Por Karla Maria | Rede Jubileu Sul Brasil
Fotos da Marcha das Mulheres Negras

A Marcha das Mulheres Negras volta ‘insubordinada” às ruas do centro de São Paulo no dia 25 de julho, no Dia Internacional da Mulher Negra Latino Americana e Caribenha e Dia Nacional da Mulher Negra para denunciar e afrontar o racismo, o machismo e a LGBTfobia.

“Nós por todas Nós, pelo Bem Viver, exigimos o fim da negligência e violência do Estado. Nossos passos vêm de longe! Pelo terceiro ano consecutivo, mulheres negras de toda a cidade se encontrarão na Praça Roosevelt, em São Paulo, em um exercício de escuta e irmandade que coloca as pautas das mulheres negras na centralidade das discussões políticas”, revela em nota a coordenação da Marcha das Mulheres Negras.

Entre as pautas apontadas estão o femicídio e a perseguição de autoridades policiais a jovens negros nas periferias da cidade. “Marcharemos por todas mães que perderam seus filhos e filhas.
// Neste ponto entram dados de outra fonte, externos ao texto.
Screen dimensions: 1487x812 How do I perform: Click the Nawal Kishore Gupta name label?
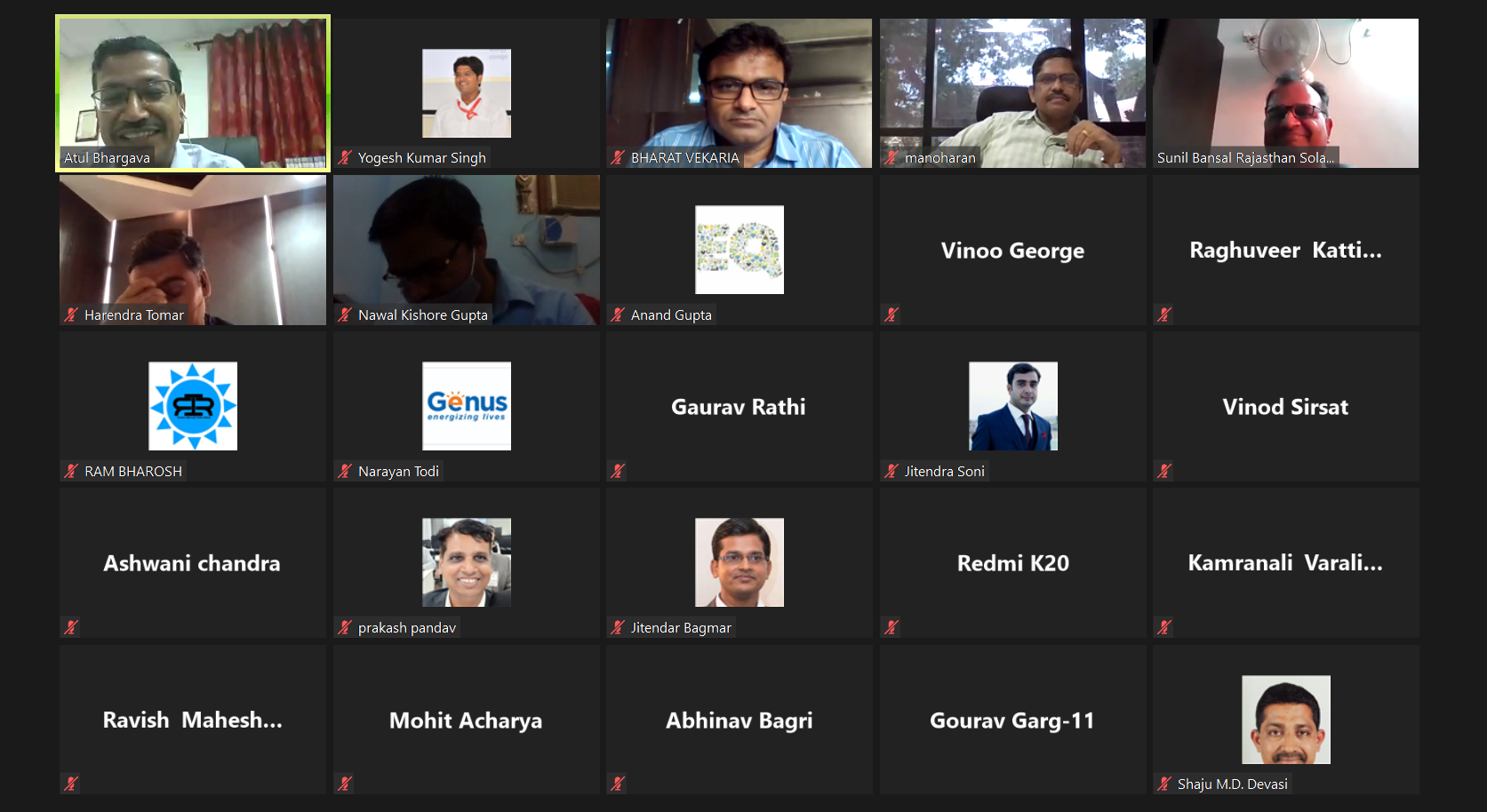click(x=423, y=315)
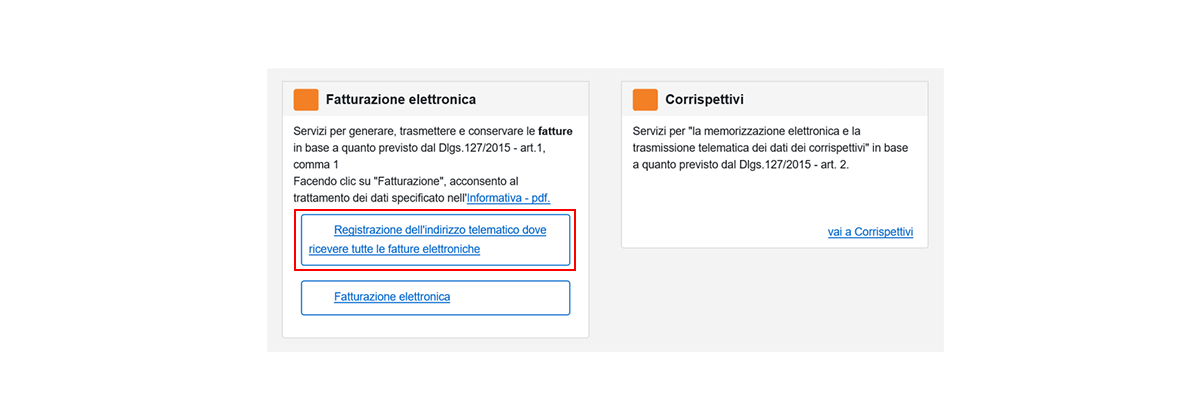Image resolution: width=1200 pixels, height=420 pixels.
Task: Click the Corrispettivi panel heading text
Action: click(704, 100)
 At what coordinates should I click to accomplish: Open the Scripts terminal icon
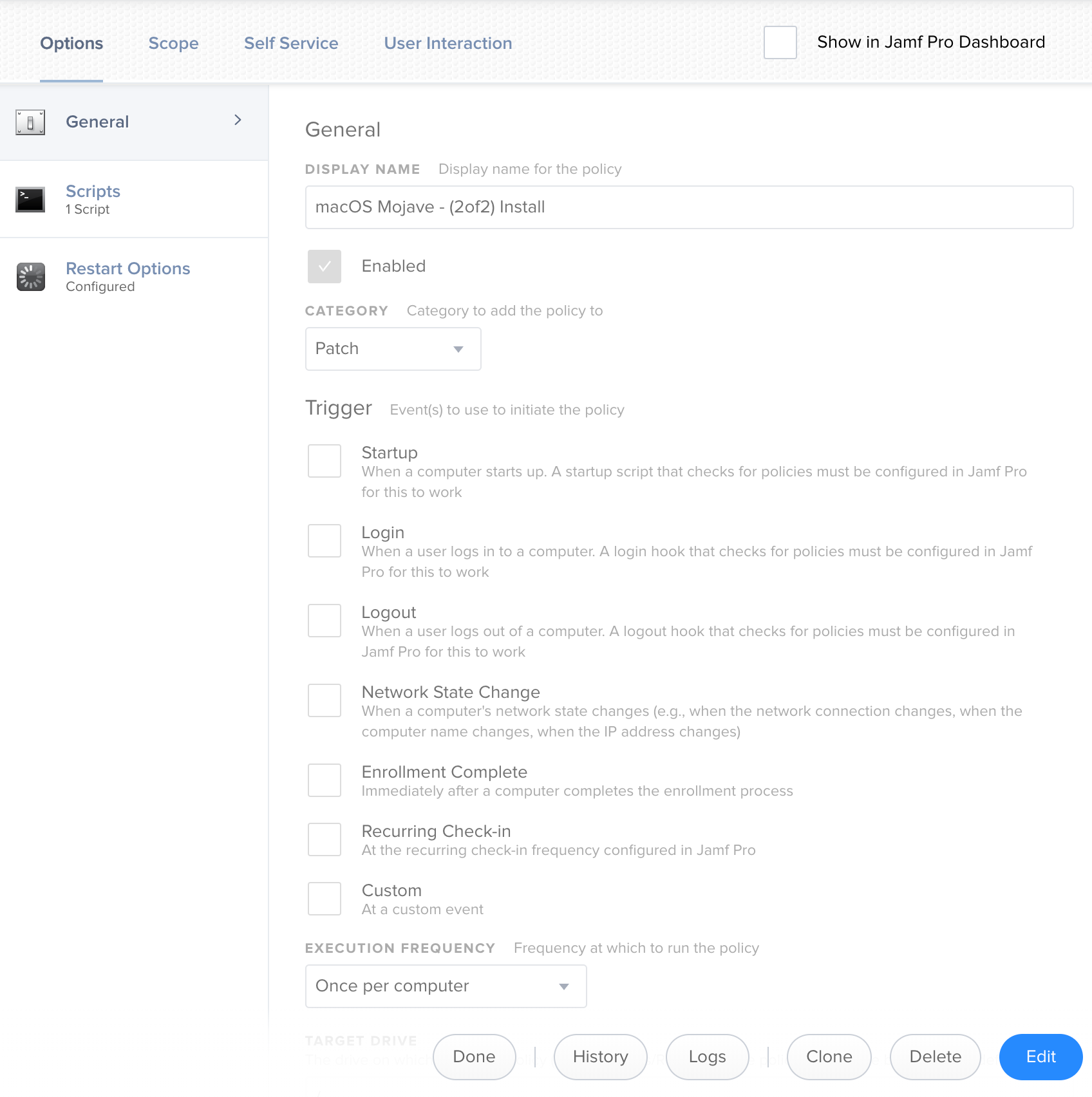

Marcharemos por dona Marinete, mãe de Marielle Franco, marcharemos por Bruna, mãe de Marcus Vinícius e por Sueli, mãe de Brenda assassinada na semana passada em Poá”, escreveram as mulheres da Marcha em sua página do facebook.

Para elas, a não resolução do assassinato da ex-vereadora do Rio de Janeiro, Marielle Franco e de seu motorista, Anderson Gomes, revelam uma ferida aberta e uma pergunta que precisa ser respondida. “Quem matou e mandou matar Marielle e Anderson?”, questionam.

Mulheres indígenas e afroindígenas também marcharão. “Somos muitas e a nossa força está na pluralidade de vozes. Todas, todos e todes são bem-vindes. Lembrando que o protagonismo do ato em sua plenitude é das mulheres negras: as cisgêneras e as trans; as héteras e as lésbicas e bis; as organizadas e as autônomas; as religiosas e as ateias; e toda diversidade de mulher negra alinhada com o projeto emancipador da Marcha que começa com a manutenção da nossa vida”, destacam as mulheres da Marcha.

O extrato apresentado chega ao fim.